Format the lines below, from the first one through the line containing "Task: Click on", as a numbered list, leaving out any blank lines.

▶ [Source data]:
━━━━━━

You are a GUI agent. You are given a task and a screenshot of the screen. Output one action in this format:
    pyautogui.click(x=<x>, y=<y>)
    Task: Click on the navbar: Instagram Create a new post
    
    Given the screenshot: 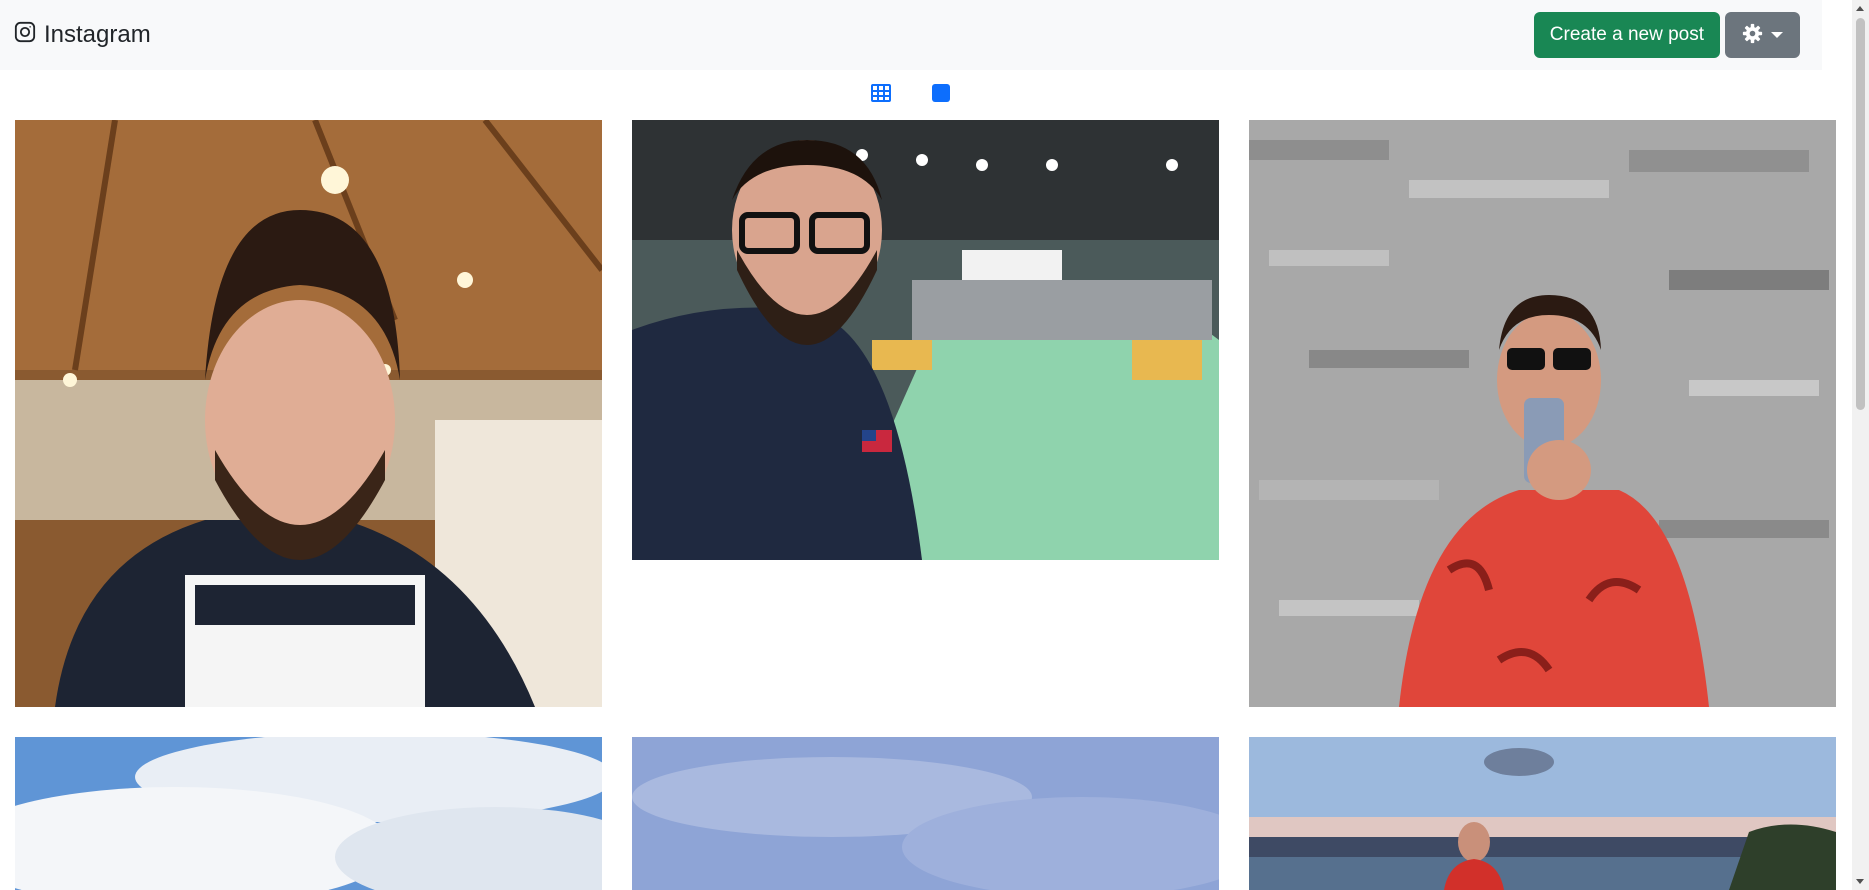 What is the action you would take?
    pyautogui.click(x=911, y=35)
    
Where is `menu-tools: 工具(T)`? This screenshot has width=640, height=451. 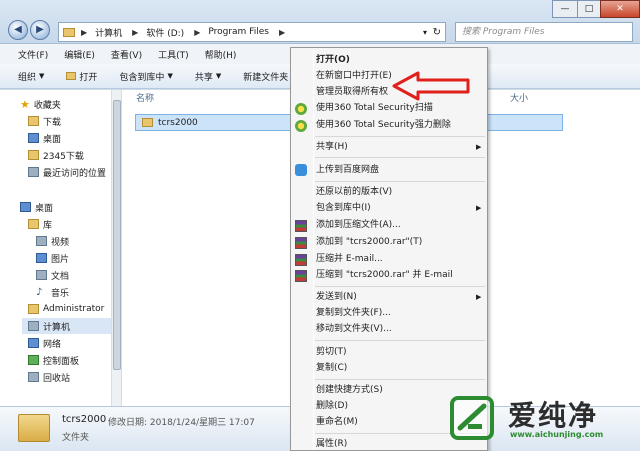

━━━━━━

▶ [Result for this exercise]:
1. You are a GUI agent. You are given a task and a screenshot of the screen. Output one action in this format:
2.     pyautogui.click(x=<x>, y=<y>)
3.     Task: Click on the navbar: Instagram Create a new post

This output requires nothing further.